Wednesday, March 2, 2011

"Sorry Miss, I won't be in school the rest of the week..."

It's 7:30am, I walk into my classroom with my two travel mugs of coffee--it was especially hard to wake up this morning.  It's almost a half hour later than I usually get to work, and as always I become immediately flustered by all of the posters falling off the walls, the papers that are everywhere, and the desks that are arbitrarily strewn about the room.  I wish, for the ten-thousandth time, that the teacher I share this tiny space with would help me keep our classroom clean.  No matter how much time I spend organizing, it never lasts more than two days.   I'm now remembering all those times I made a mess after my mom cleaned and she would say, "I can't wait until you have your own kids, then you will understand why this makes me so mad."  In a funny way, these are my own kids.  The only way I could love them more would be if I gave birth to them myself.  Before I can even take my coat off I hear my phone ring: it's a text from Arnelle.  

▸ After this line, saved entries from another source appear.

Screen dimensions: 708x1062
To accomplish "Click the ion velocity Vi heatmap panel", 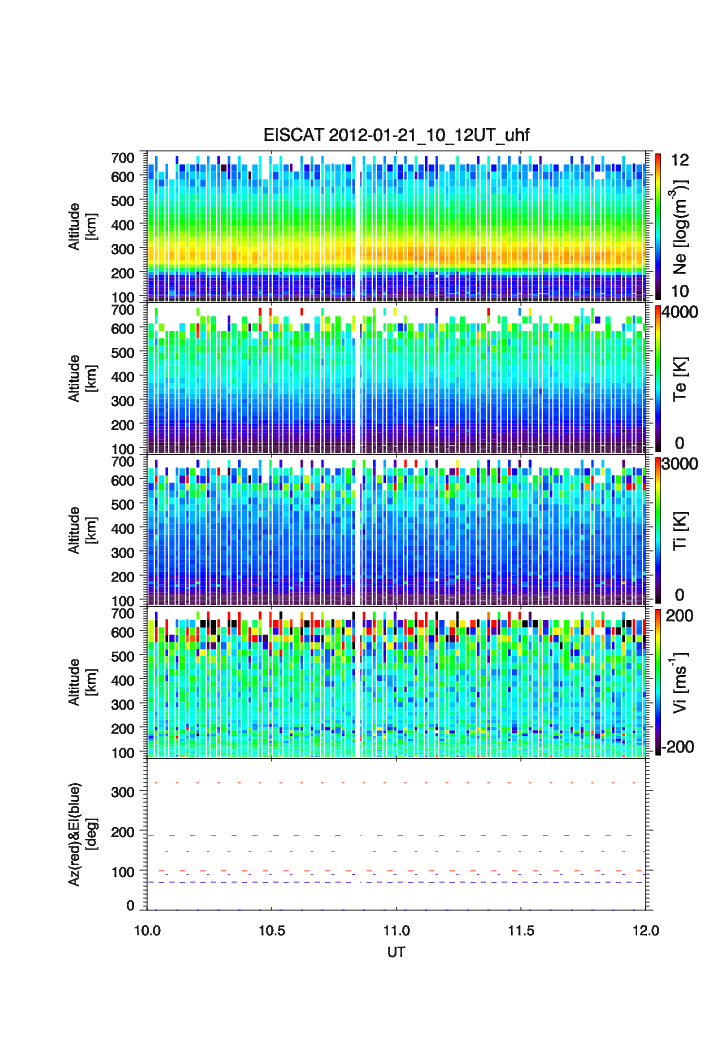I will tap(397, 682).
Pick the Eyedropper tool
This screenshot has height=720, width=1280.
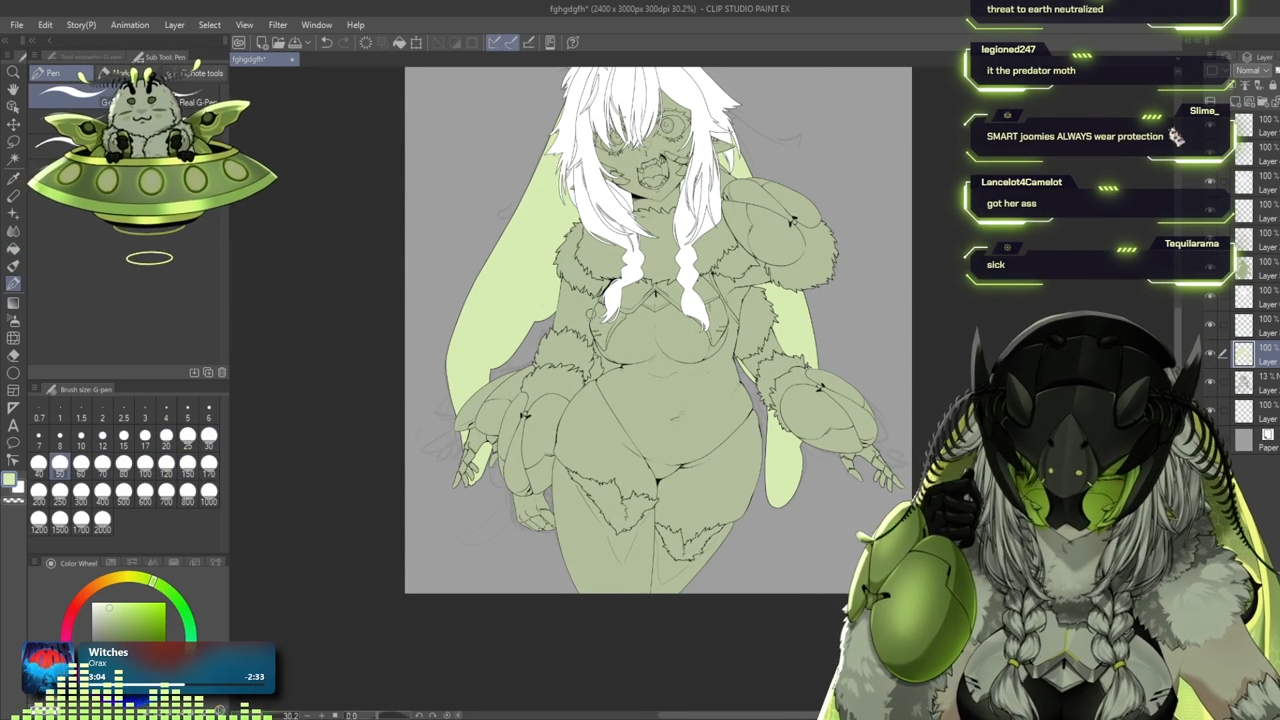[13, 178]
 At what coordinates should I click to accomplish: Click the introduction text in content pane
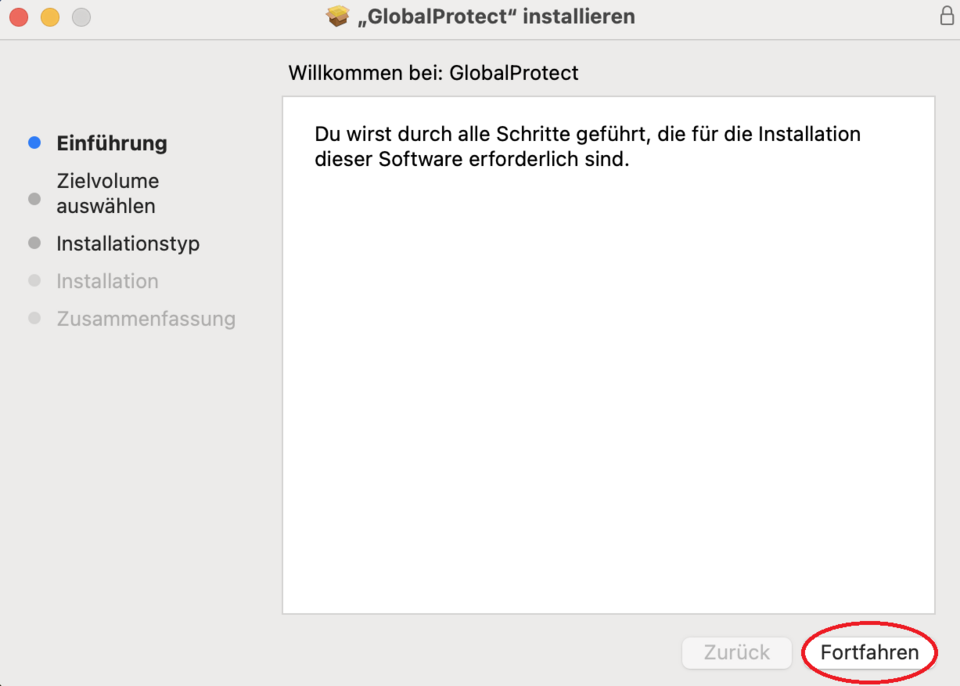(587, 147)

"I had a miscarriage, I lost the baby. I can't stop crying."  


So, my girls are having babies, abortions, and now miscarriages.  My boys are in gangs, watching their cousins get shot, spending their winter breaks "locked up," missing school for court dates.  I try to remember my most traumatic high school moments.  No matter what I come up with, it pales in comparison to what these kids are going through.  I realize no matter how great of a relationship we have, I will never completely be able to understand where they are coming from.  I've learned never to say, "I know how you feel," because really, how could I?  


This was a wake up call for me.  As frustrating as it is when my students have those days (or weeks, or months) where their grades and their education aren't priorities, I have to remember that it's not necessarily because they are lazy or they don't care.  But every now and then they do need a gentle reminder that education might very well be their only chance to make safer, happier lives for themselves.